Texte établi par Jean-François DetervilleDeterville, Libraire (p. 208-209).


CHAPITRE CCLVII.

Des mouvemens qu’on fait en riant et en pleurant, et de leur différence.

Entre celui qui rit et celui qui pleure, il n’y a guère de différence aux yeux, à la bouche, ni aux joues ; mais il y en a dans l’enflure et la roideur des sourcils, qui se joignent dans celui qui pleure, et qui sont plus hauts et plus étendus dans celui qui rit.
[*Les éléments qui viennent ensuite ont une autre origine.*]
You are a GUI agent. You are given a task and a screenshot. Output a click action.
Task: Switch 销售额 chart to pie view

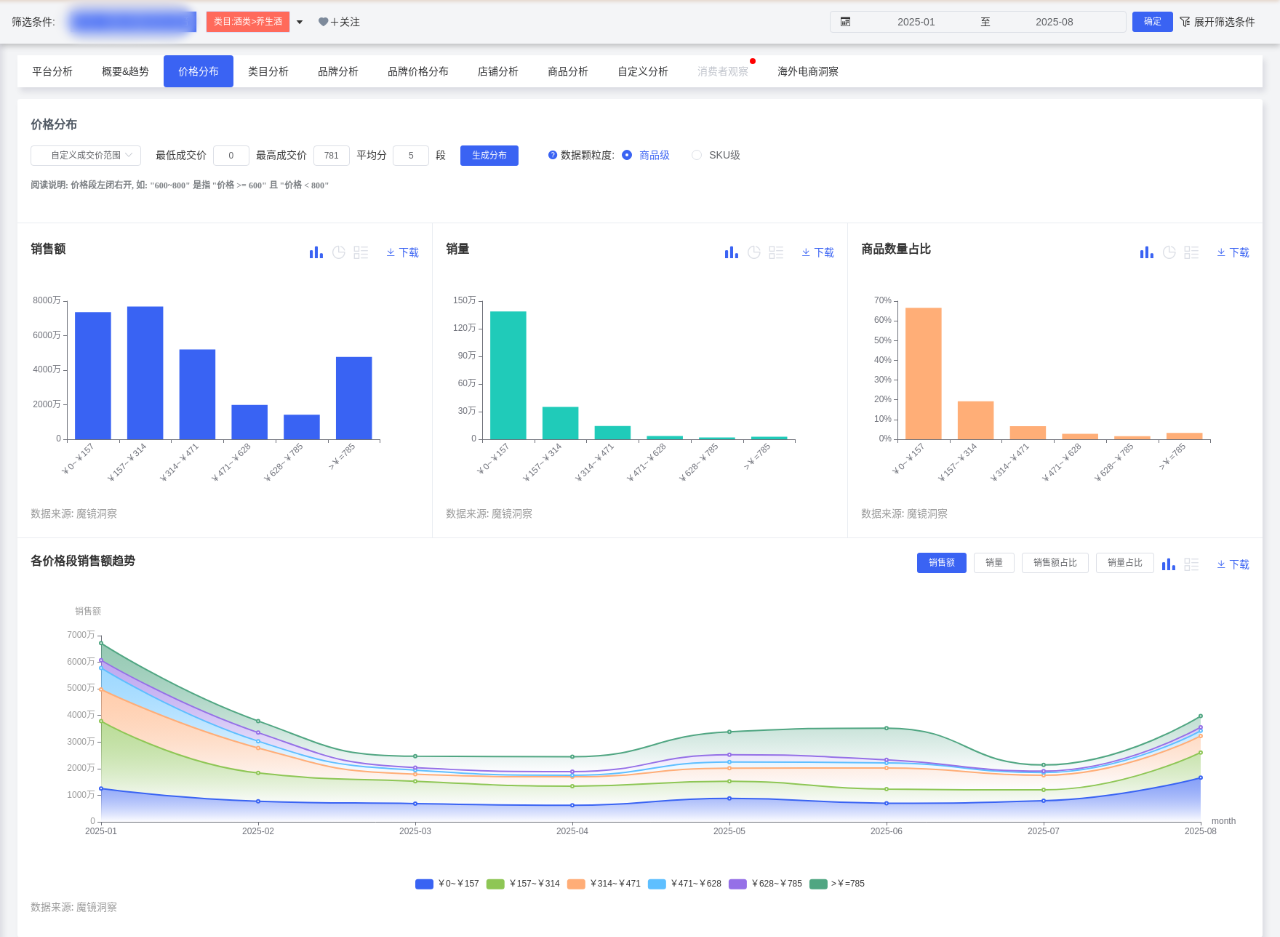(x=339, y=253)
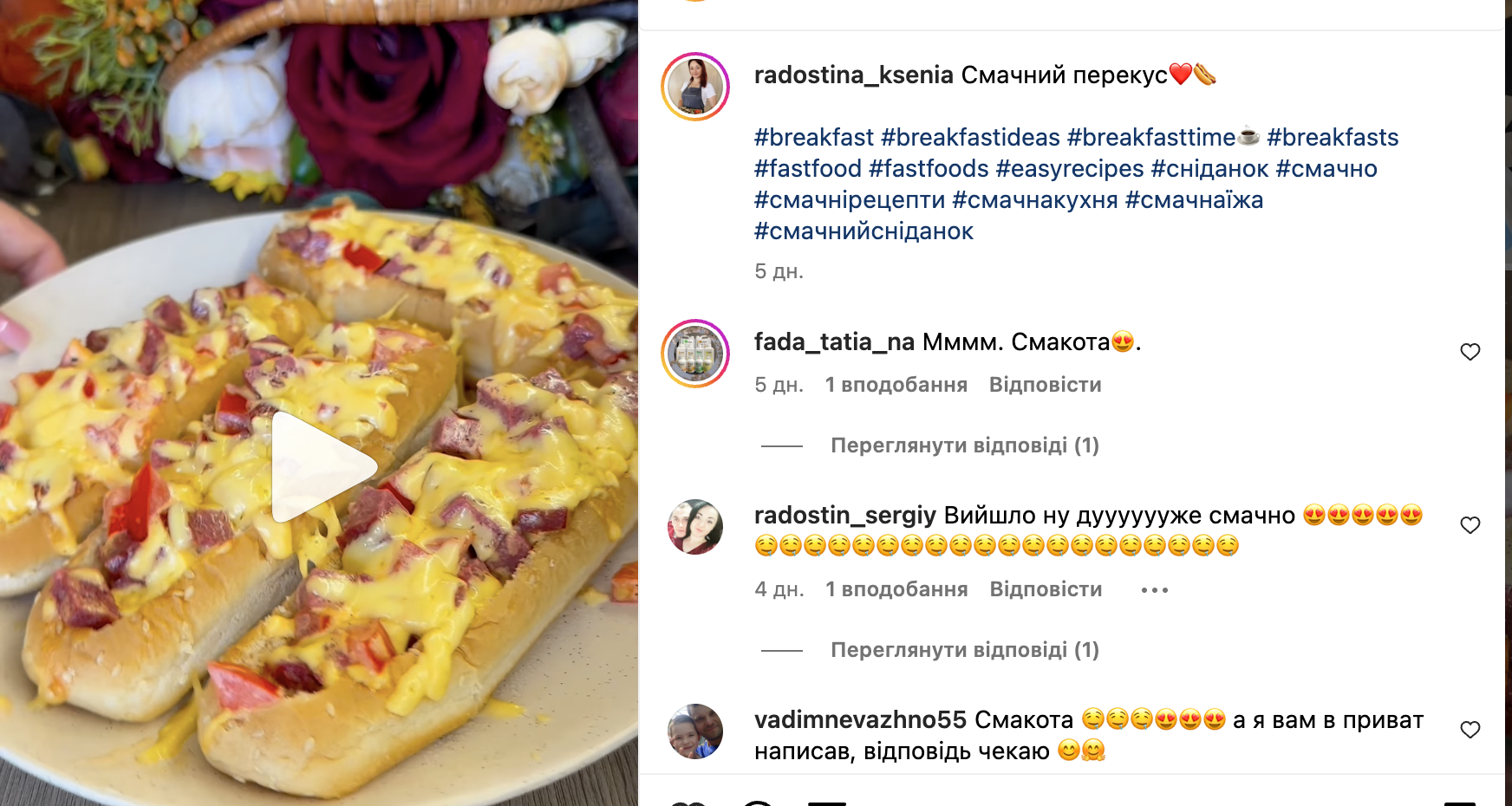Open radostina_ksenia's profile picture
The height and width of the screenshot is (806, 1512).
695,87
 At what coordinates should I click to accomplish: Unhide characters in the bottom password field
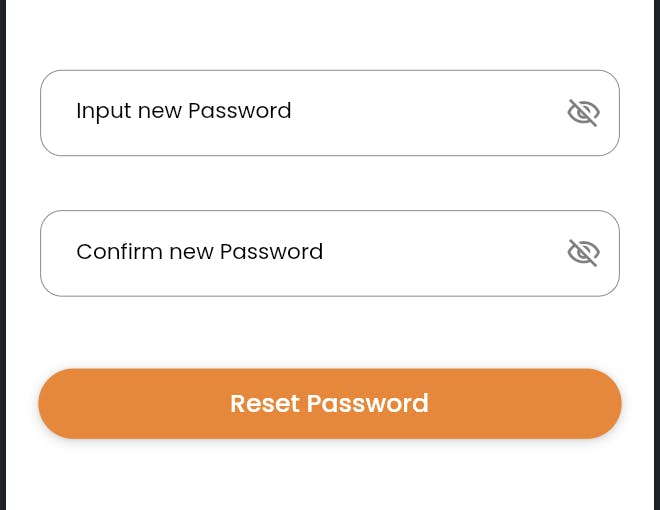tap(583, 253)
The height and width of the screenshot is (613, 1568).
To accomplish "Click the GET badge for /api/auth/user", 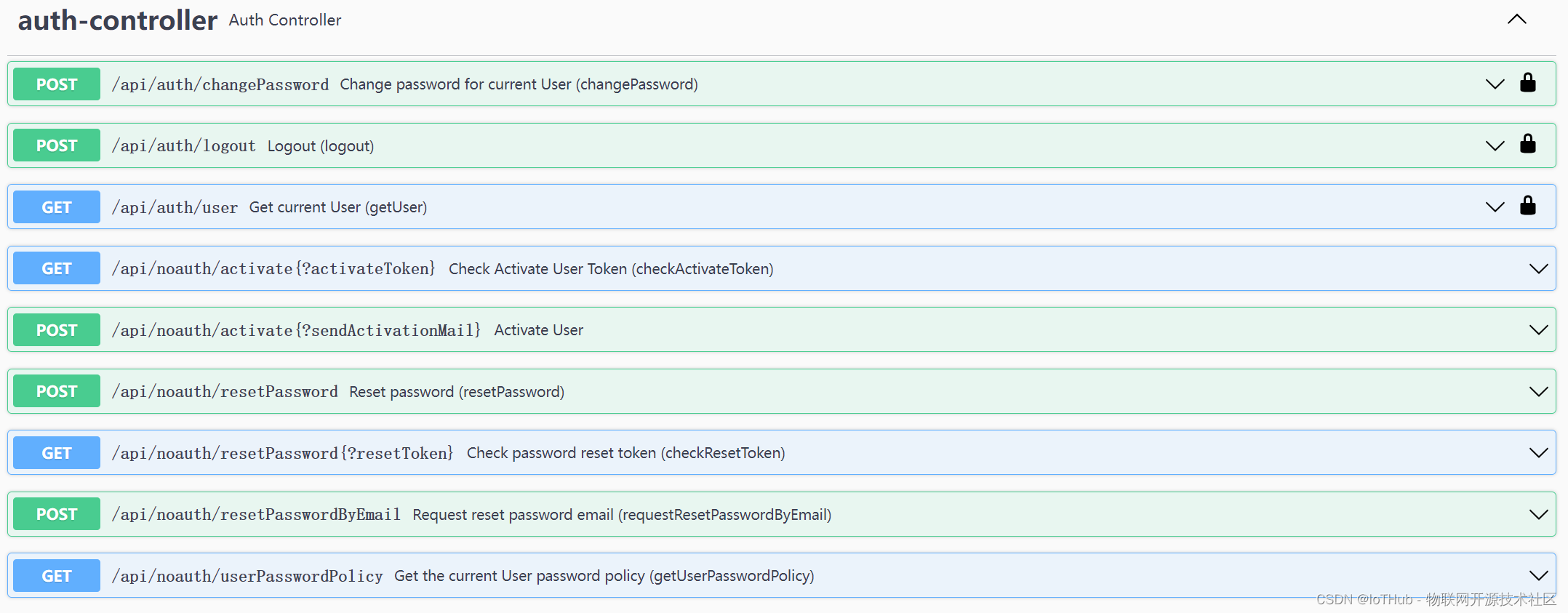I will click(x=57, y=207).
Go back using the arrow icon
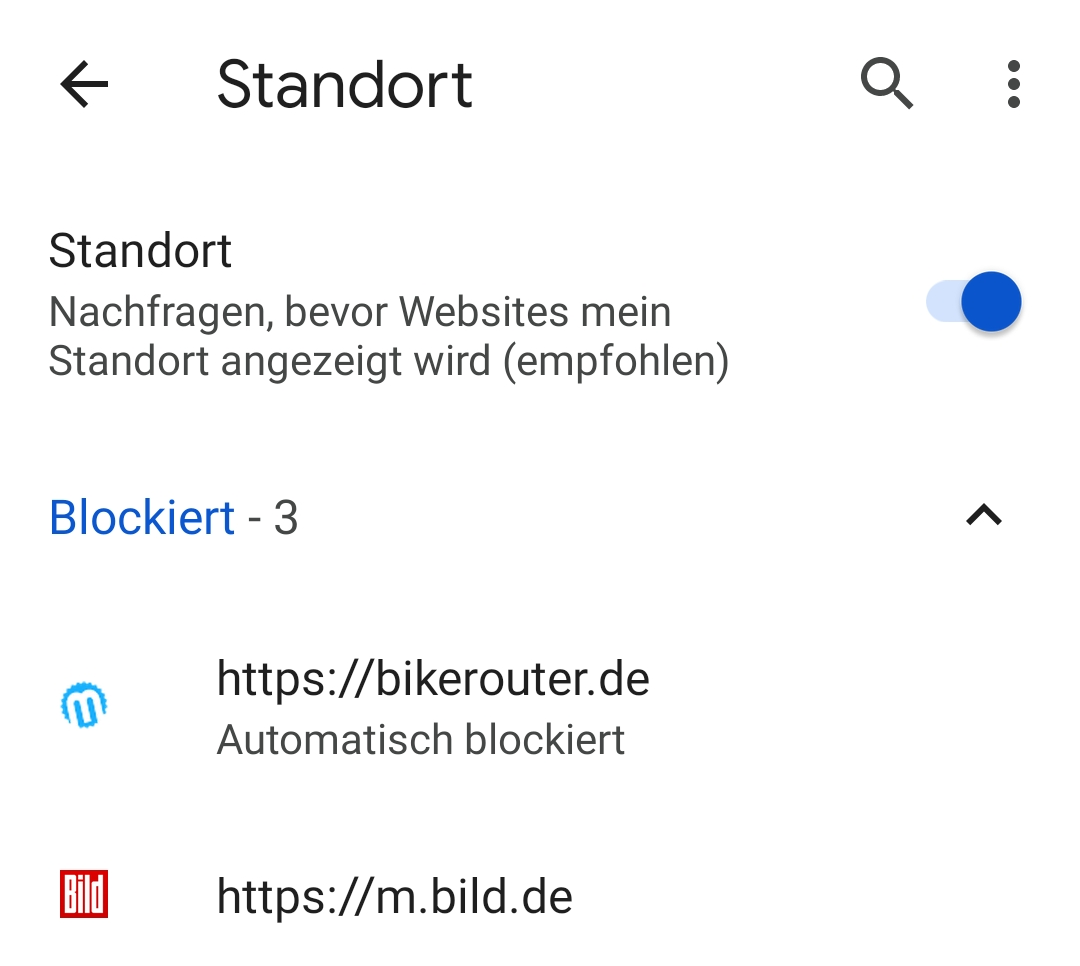This screenshot has height=966, width=1080. pyautogui.click(x=84, y=84)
On peut faire encore que celui qui pleure déchire ses habits, et fasse d’autres actions semblables ou différentes, selon les divers sujets de son affliction ; parce que quelqu’un pourroit pleurer de colère, un autre d’appréhension ; l’un de tendresse et de joie, l’autre par soupçon ; quelqu’un de douleur et par le sentiment de quelque mal, un autre par compassion et de regret d’avoir perdu ses parens ou ses amis : les expressions de douleur, de tristesse, de chagrin, sont fort différentes quand on pleure ; ainsi, faites que l’un paroisse entièrement désespéré, que l’autre montre plus de modération, qu’un autre se contente de pleurer et de verser des larmes, tandis qu’un autre fait des cris ; que quelques-uns lèvent les yeux vers le ciel, ayant les bras pendans avec les mains jointes et les doigts entrelacés, et que d’autres pleins d’appréhension haussent les épaules jusqu’aux oreilles : c’est ainsi qu’il faut varier l’expression de la même passion, suivant les différens sujets que vous avez à traiter. Celui qui verse des larmes hausse les sourcils vers leur jointure, et les approche l’un de l’autre, et forme des rides sur les côtés et au milieu de la bouche en bas ; mais celui qui rit, a les côtés de la bouche élevés, et les sourcils droits et bien étendus.